The null hypothesis is stated as follows:
\[H_0: \mu_1 = 376 \]The alternate hypothesis is stated as follows:
\[H_A: \mu_1 \lt 376\]
In this step, we have to test our hypothesis. We will use the two tailed, one-sample t-test to look for the mean difference where mu = 376.
##
## One Sample t-test
##
## data: alcohol.crashes4$No.of.Accidents
## t = 0, df = 5, p-value = 1
## alternative hypothesis: true mean is not equal to 376
## 95 percent confidence interval:
## 221.948 530.052
## sample estimates:
## mean of x
## 376
Here we will check whether or not the data follows a normal distribution. From here we can see that since there is a small sample size, we cannot determine whether if it follows a normal distribution.
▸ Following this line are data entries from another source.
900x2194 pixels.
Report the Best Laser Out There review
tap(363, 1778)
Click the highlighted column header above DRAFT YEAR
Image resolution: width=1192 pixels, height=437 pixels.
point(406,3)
A two-tailed, one sample t-test was used to determine if the mean alcohol-related accidents throughout the years were significantly different from the population mean of 376 crashes. The significance level of 0.05 was used. The sample mean of alcohol-related accidents was 376 accidents. Since p,1 >0.01, we can reject the null hypothesis.